Work to be completed >> Pictures excluded, return every entry exactly, please.

Stored data entries

____

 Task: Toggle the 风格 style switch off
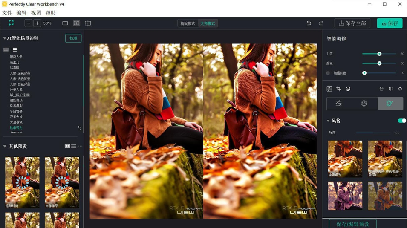pos(401,121)
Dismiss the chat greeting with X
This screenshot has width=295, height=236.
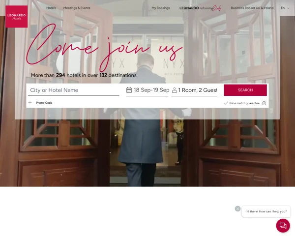pyautogui.click(x=237, y=208)
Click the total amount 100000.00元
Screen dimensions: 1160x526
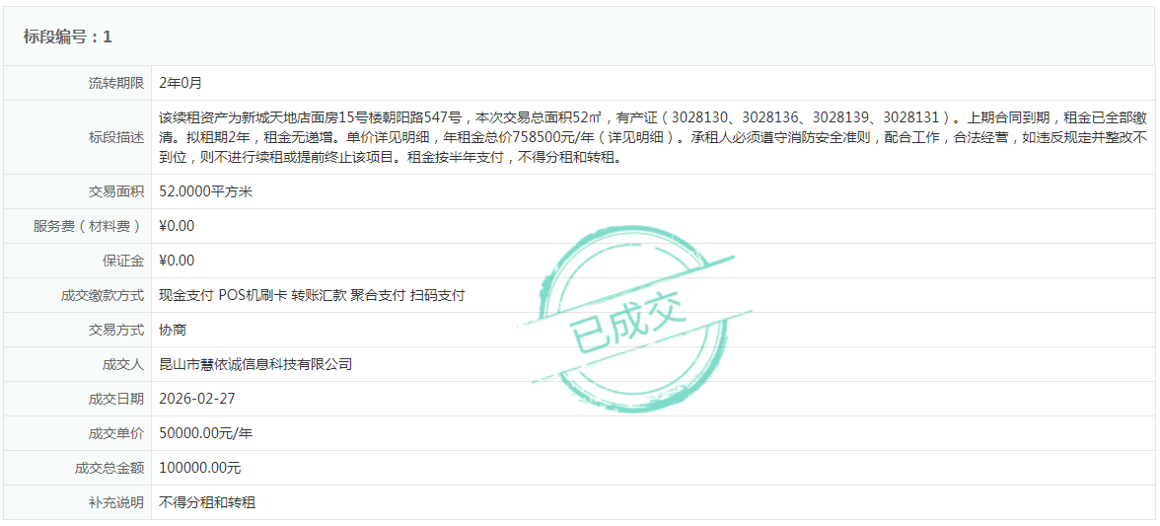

____

Reply to the task >>
 Task: Toggle the 风格 style switch off
pos(401,121)
Dismiss the chat greeting with X
This screenshot has width=295, height=236.
pyautogui.click(x=237, y=208)
Click the total amount 100000.00元
Screen dimensions: 1160x526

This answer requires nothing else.